1. Abdulhamid, uyguladığı zorbalık ve baskı politikası, siyasal özgürlükleri kısıtlaması ve bu kısıtlamaların ticarete, eğitime ve verimli çalışması gereken kamu yönetime verdiği zararlar dolayısıyla da sert bir dille eleştirilir hale gelmiş. Mevcut düzen, özellikle rüşvet, vergilerin yalnızca "sarayın" çıkarları doğrultusunda toplanıp harcanması ve mutlakiyetçi yönetimin sürmesiyle suçlanırmış. Size de tanıdık geldi değil mi? Tüccarlara da pasaport verilmiyormuş. Mesele kişilerin seyahat özgürlüğünü kıstlamanın ötesinde; Mesele ticaret ve sanayinin gelişmesine de engel olması. Hükümet tarımsal gelişmelere de ilgisizlik gösterdiğinden gitgide tarımsal üretim azalmış. Böylece köylü içler acısı bir durum içine düşmüş. Bu kısmı da çok tanıdık! Ormancılık ve madencilik alanındaki yatırımlarda ise sermaye sahibi özel girişimciler yerine sarayda görevli ya da saraya yakınlığı olan kişilere ayrıcalık tanınmış. Ve bu da çok tanıdık.

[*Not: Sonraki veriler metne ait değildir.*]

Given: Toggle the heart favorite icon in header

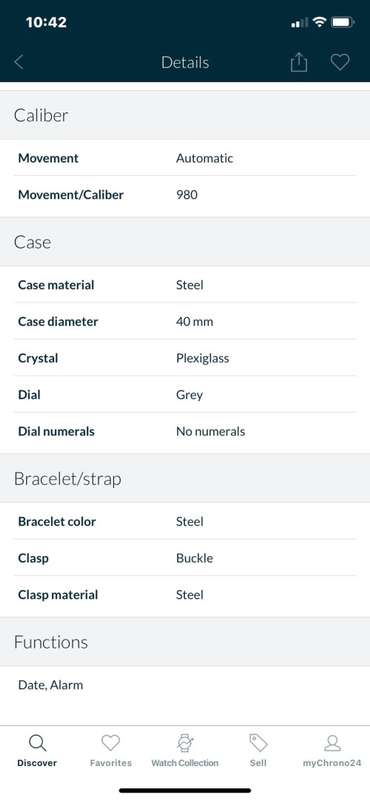Looking at the screenshot, I should pyautogui.click(x=339, y=62).
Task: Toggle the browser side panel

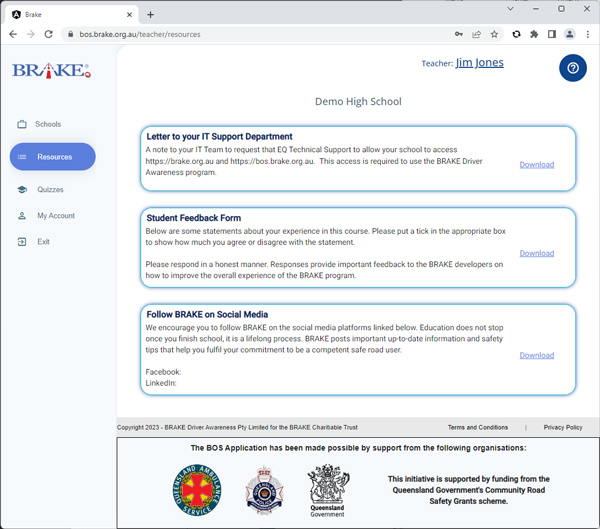Action: [x=551, y=34]
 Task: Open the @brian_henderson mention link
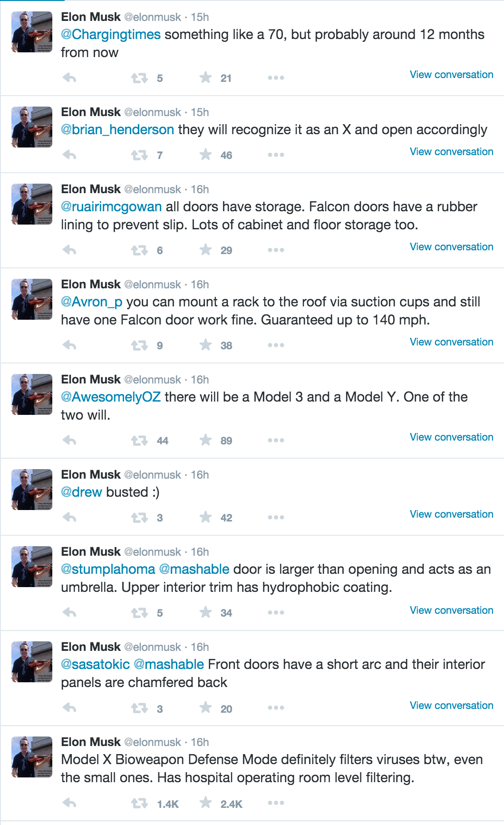coord(117,130)
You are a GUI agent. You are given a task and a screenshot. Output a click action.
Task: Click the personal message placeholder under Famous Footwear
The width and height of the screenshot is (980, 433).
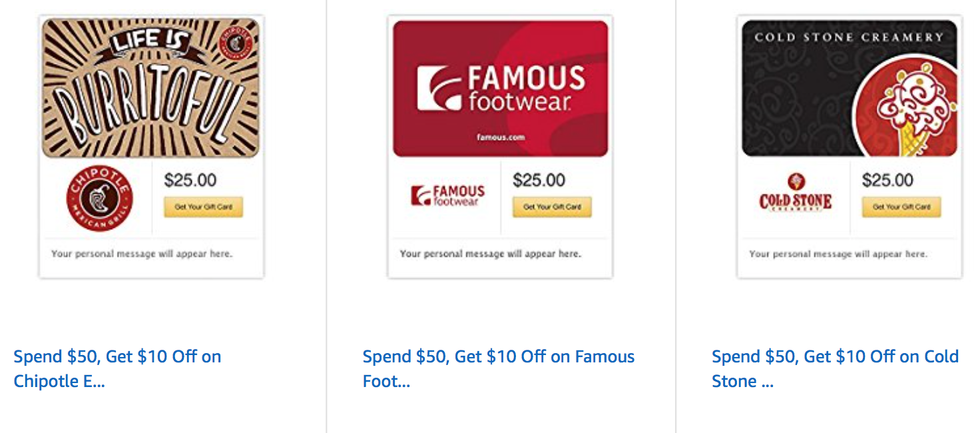point(492,254)
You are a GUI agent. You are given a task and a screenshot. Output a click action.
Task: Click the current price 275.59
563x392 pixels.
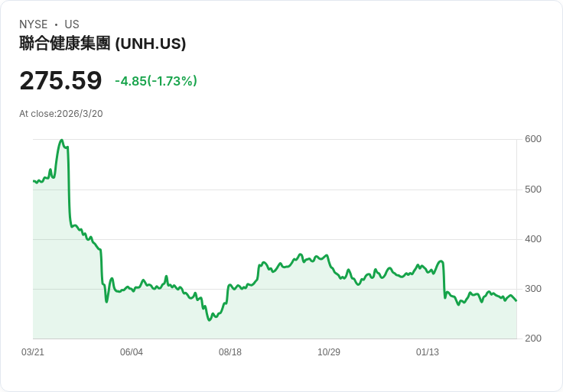pyautogui.click(x=60, y=80)
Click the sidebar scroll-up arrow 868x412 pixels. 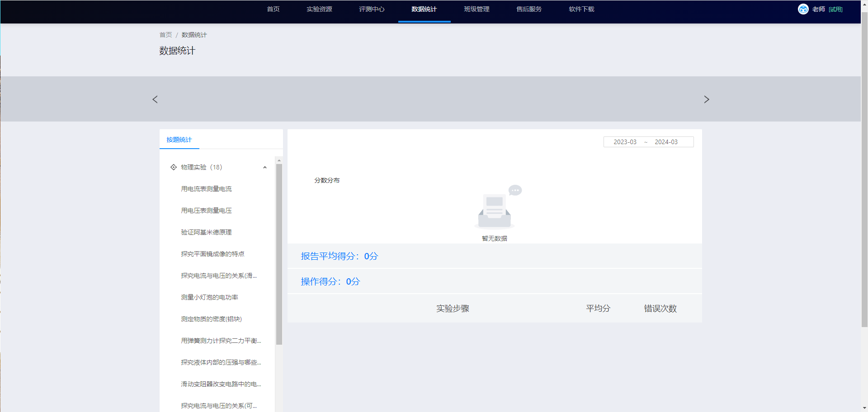279,160
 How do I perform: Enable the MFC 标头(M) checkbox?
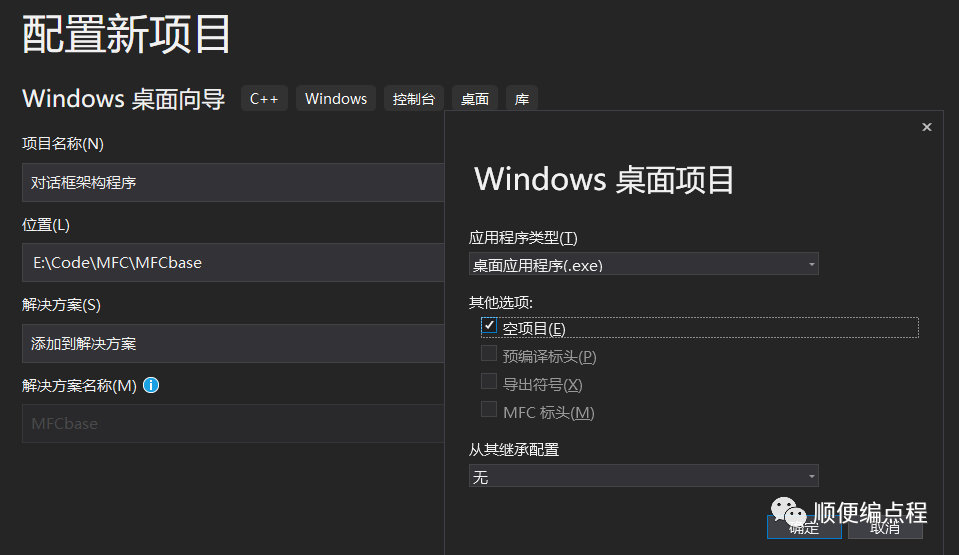pyautogui.click(x=489, y=409)
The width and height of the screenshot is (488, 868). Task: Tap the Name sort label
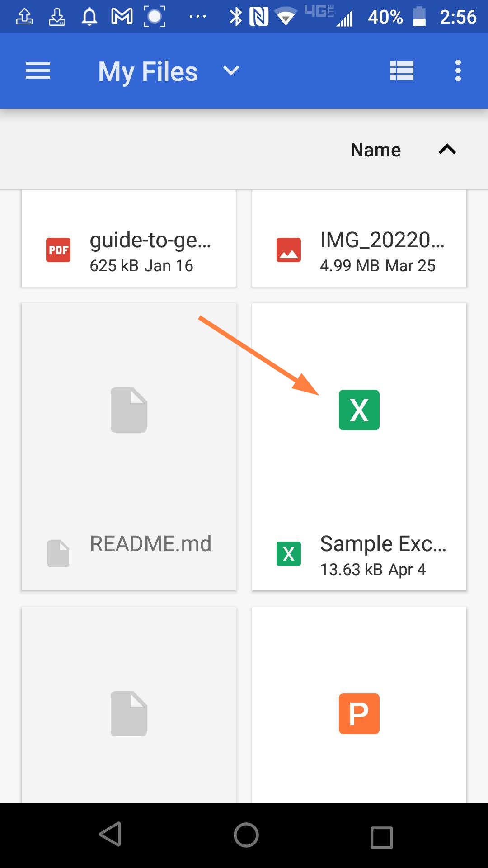pyautogui.click(x=375, y=150)
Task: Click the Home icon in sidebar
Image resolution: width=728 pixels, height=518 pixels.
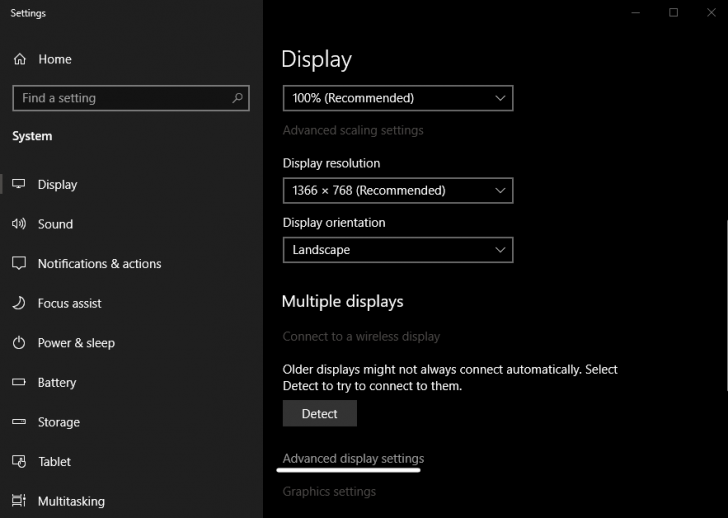Action: (x=19, y=59)
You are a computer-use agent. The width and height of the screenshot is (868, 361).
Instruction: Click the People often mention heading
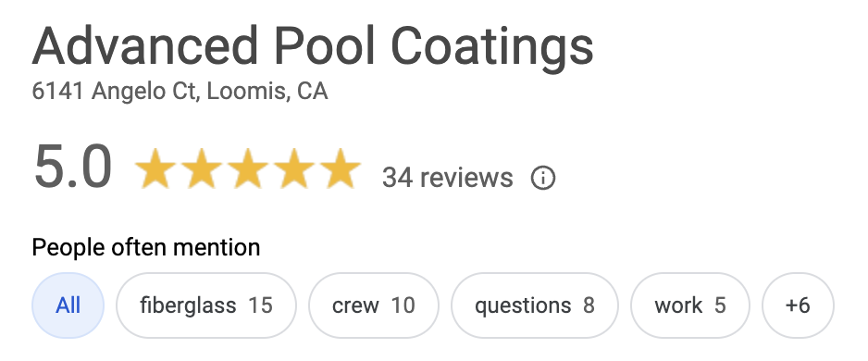tap(146, 247)
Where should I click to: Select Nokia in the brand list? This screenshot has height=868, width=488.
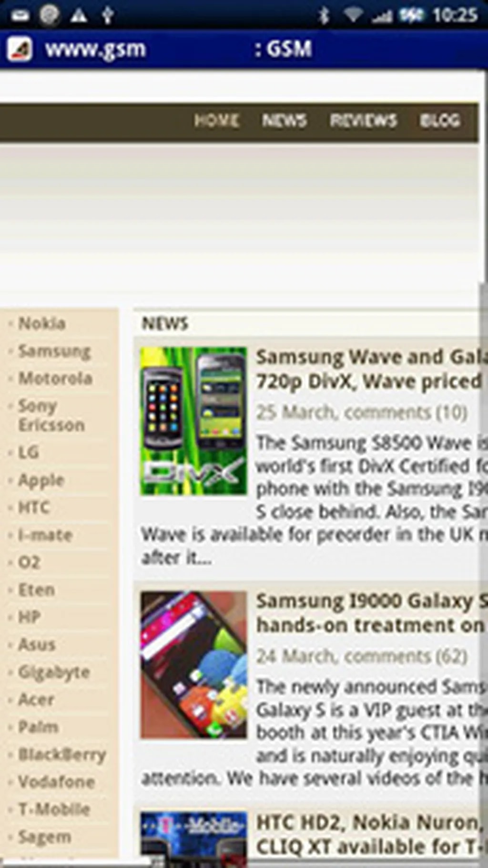(42, 323)
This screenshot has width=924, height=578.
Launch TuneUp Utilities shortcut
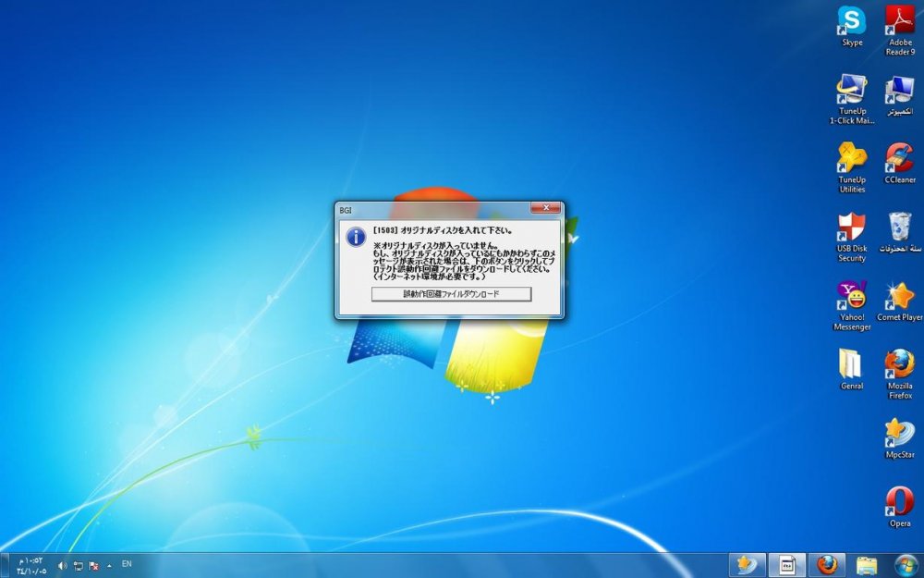tap(851, 159)
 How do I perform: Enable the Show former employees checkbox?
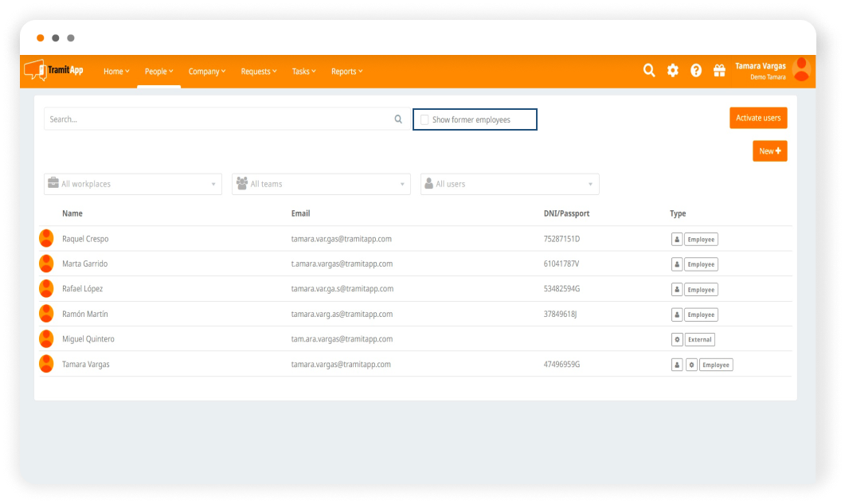424,119
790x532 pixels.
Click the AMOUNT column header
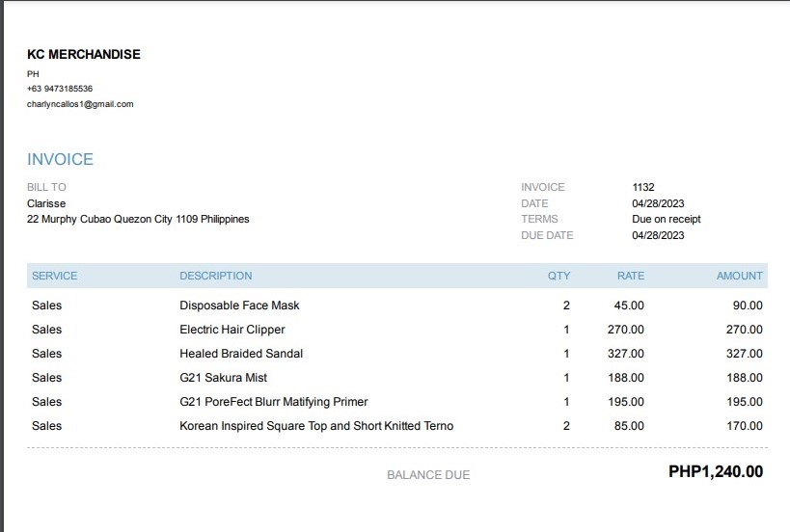739,276
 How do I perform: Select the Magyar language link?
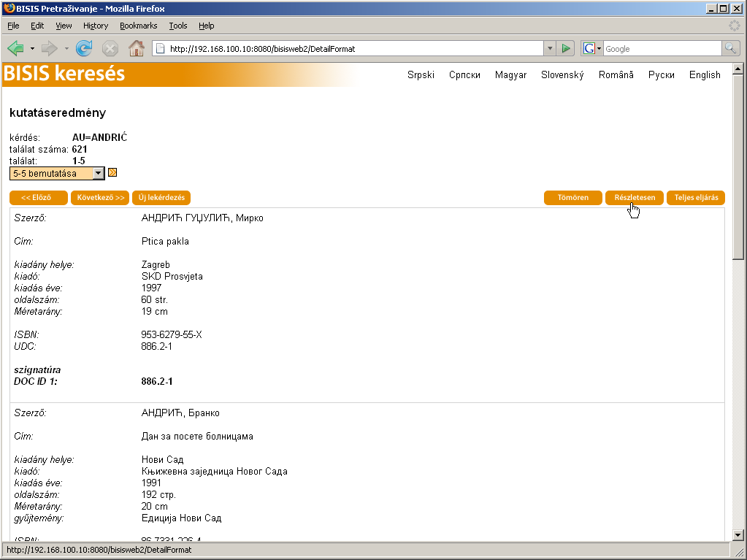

    Başlığa konu devrimin halk hareketine dönüşmesinde ciddi bir etkidir yukarıda anlatılanlar. Genç subaylar devletin mevcut düzeninden, araplaşmasından oldukça rahatsızlardı zaten. Makedonya'nın "barışa kavuşması" için İngiltere ve rusya'nın ortak hareket etmesi de devrimin fitilini ateşlemiş. Bu olaydan sonra niyazi bey, resne'de ayaklanmayı başlatmış. Subay olan Niyazi bey'in girişimi ile bölgedeki halk, ittihat ve terakki cemiyeti'nin yönetimi altında örgütlenmiş. Daha sonra dağlardaki çeteleri izlemek bahanesi ile yüz kadar askerle birlikte, örgütlenmiş silahlı halkı dağa gödermiş. Halktan ve ordunun içerisindeki subaylardan geniş katılım bulan bu hareketi bastırmak için Abdülhamid de boş durmamış. Tüm zor kullanmaların ve subayları caydırma çabaların faydasız olduğunu anlayınca anlaşma yoluna gitmek zorunda kalmış. 23 temmuz sabahı 1908'de ittihat ve terakki cemiyeti meşrutiyet'i ilan etmiş. İttihat ve terakki cemiyeti bundan sonraki adımını kanuni esasi'yi değiştirmek üzere atmış. 1909 yılında da padişaha geniş yetki veren maddeler değiştirilerek yürütme yetkisi meclise verilmiş. Ancak Anayasa’nın değiştirilmiş halinde de padişahın kişiliğinin mukaddes ve sorumsuz olması ilkesi varlığını korumuş. Egemenlik yine saltanat makamına aitmiş. Sadrazam ve Şeyhülislamın atanması yetkileri yine padişaha aitmiş.

    Ama 1908 devriminin cumhuriyet'in kurulmasında çok önemli bir rolü vardır. Atatürk de bunun bilinci ile resneli niyazi'ye teşekkür etmiştir.